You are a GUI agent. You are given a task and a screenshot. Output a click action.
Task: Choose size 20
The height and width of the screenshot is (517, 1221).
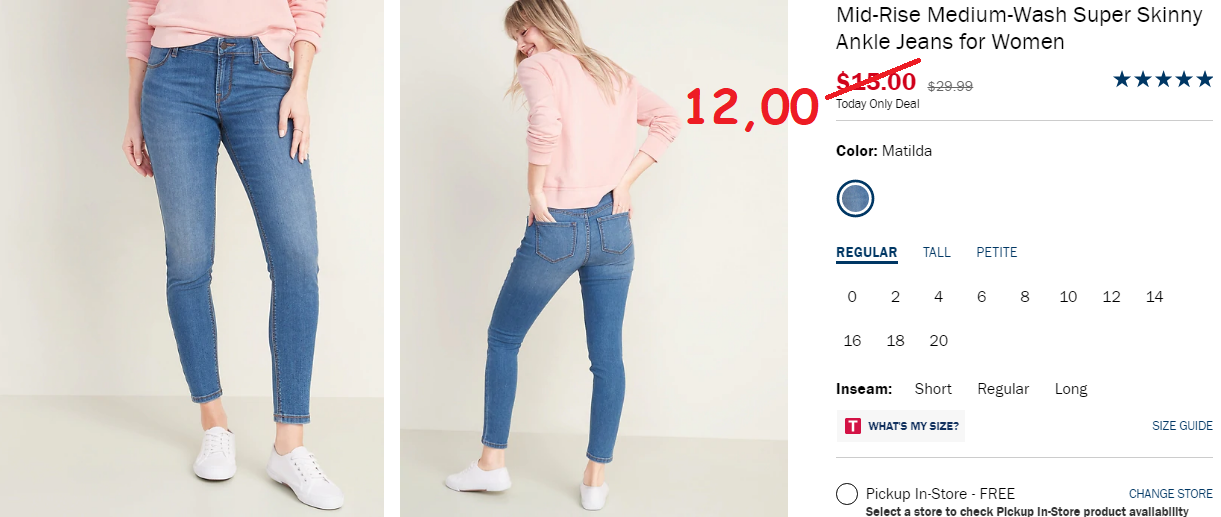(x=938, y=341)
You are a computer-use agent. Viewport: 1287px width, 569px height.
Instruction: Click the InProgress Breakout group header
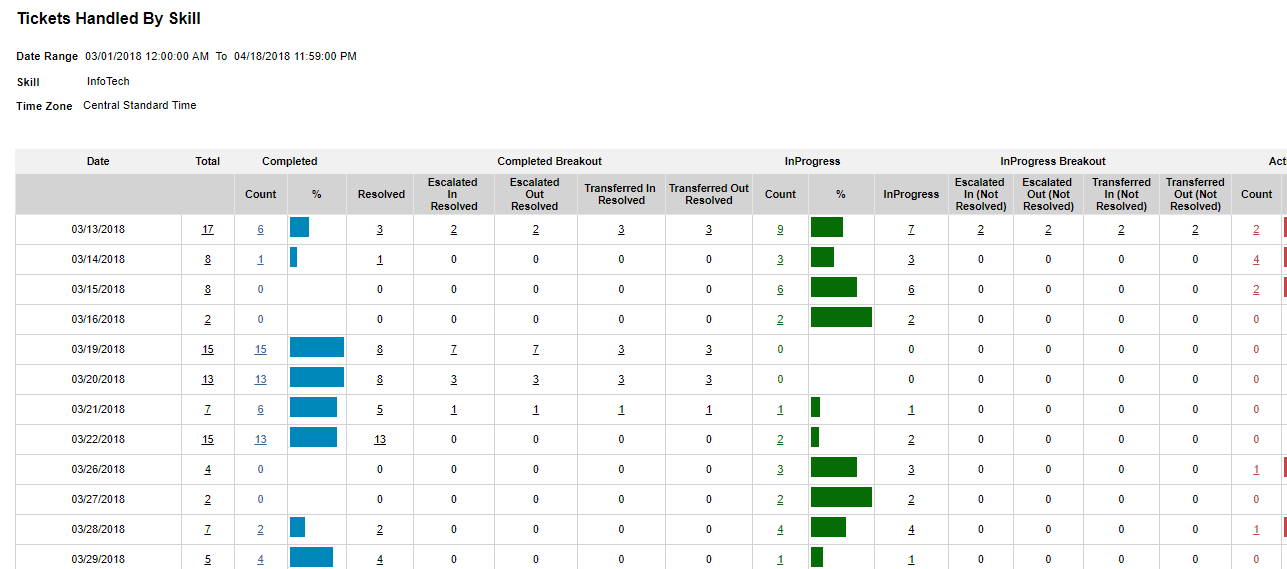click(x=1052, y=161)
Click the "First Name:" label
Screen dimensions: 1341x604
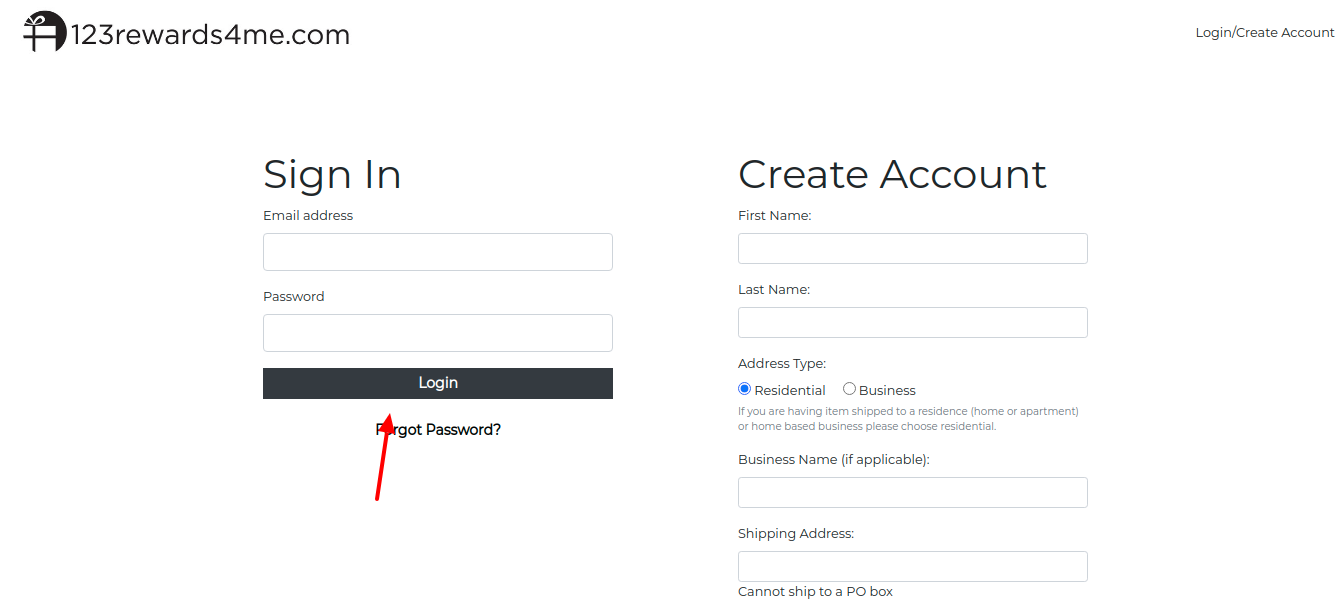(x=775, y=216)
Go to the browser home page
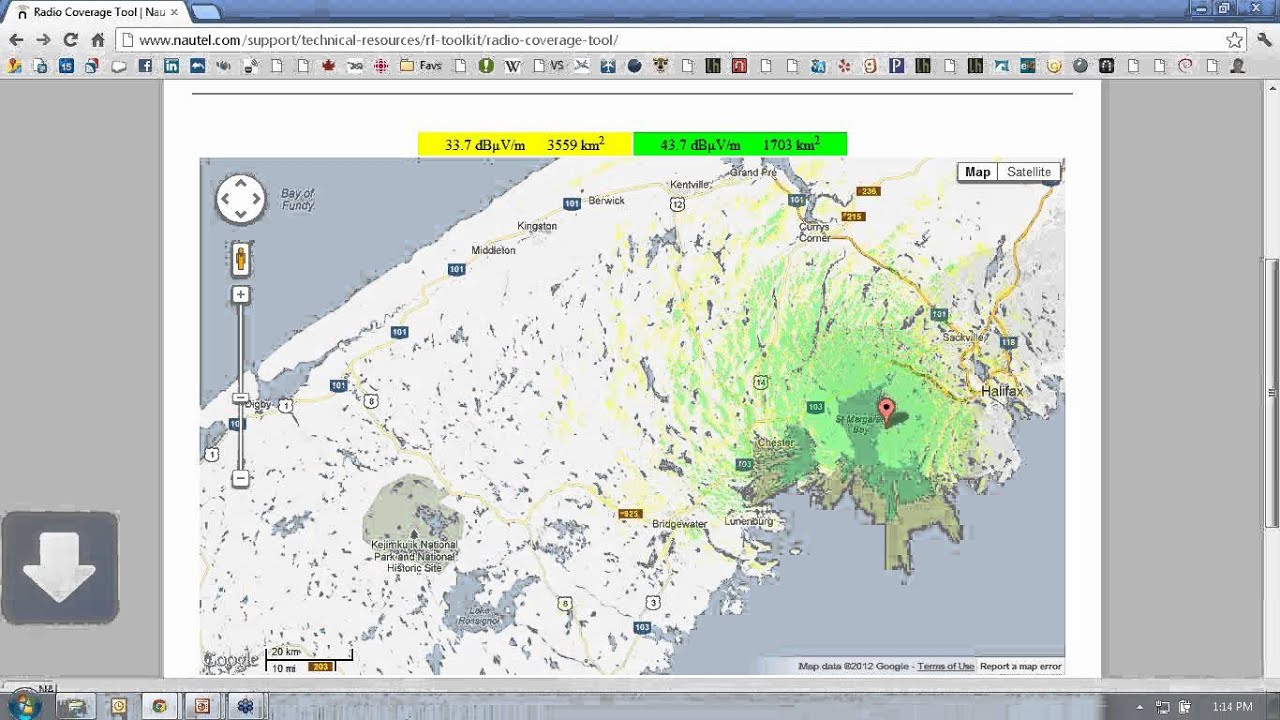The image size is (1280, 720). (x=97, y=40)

==

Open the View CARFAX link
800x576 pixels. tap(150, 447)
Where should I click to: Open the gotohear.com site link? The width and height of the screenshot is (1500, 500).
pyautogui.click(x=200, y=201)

▶ **WHAT TO DO**
Reproduce every line above that contains the string "agent".

▶ **TASK OUTPUT**
You are a GUI agent. You are given a task and a screenshot. Output a click action.
You are a computer-use agent. Viewport: 1287px width, 569px height.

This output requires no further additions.